→ What is being asked:
Using the records below, write out again exactly the lines that begin at the line containing "Expand the Configuration" and end at the line containing "Open the Format", and no other lines.

→ Records for the exercise:
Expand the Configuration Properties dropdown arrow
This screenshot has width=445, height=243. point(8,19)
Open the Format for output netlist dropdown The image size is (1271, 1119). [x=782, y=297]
* * *
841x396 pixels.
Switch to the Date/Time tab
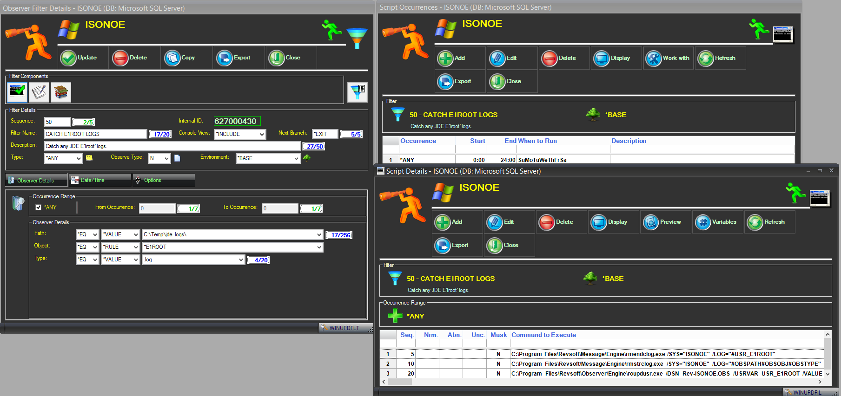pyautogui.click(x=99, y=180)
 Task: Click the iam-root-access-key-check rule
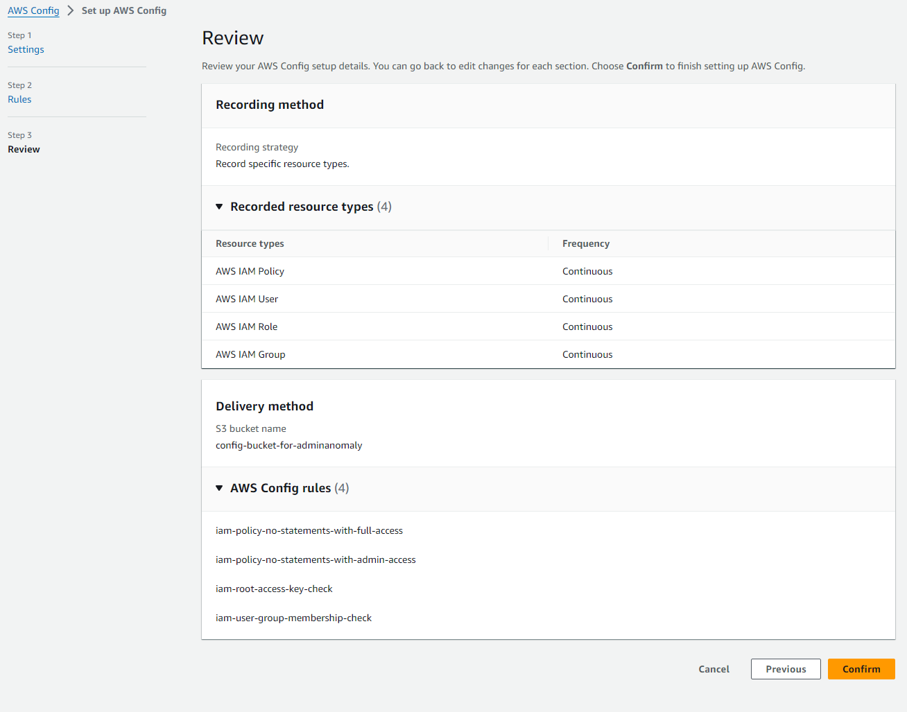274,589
--
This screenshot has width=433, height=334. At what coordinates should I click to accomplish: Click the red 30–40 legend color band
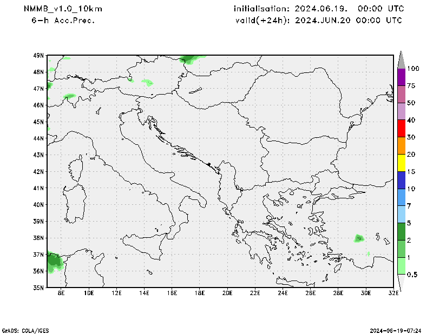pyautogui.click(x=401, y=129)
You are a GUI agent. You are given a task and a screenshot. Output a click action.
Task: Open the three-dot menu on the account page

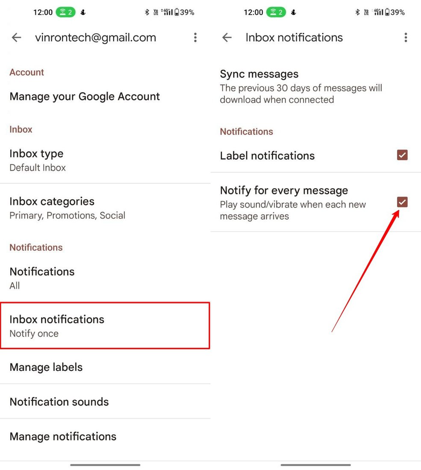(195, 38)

→ Task solution:
Expand the Configuration Properties dropdown arrow
This screenshot has width=445, height=243. point(8,19)
Open the Format for output netlist dropdown The image size is (1271, 1119). [x=782, y=297]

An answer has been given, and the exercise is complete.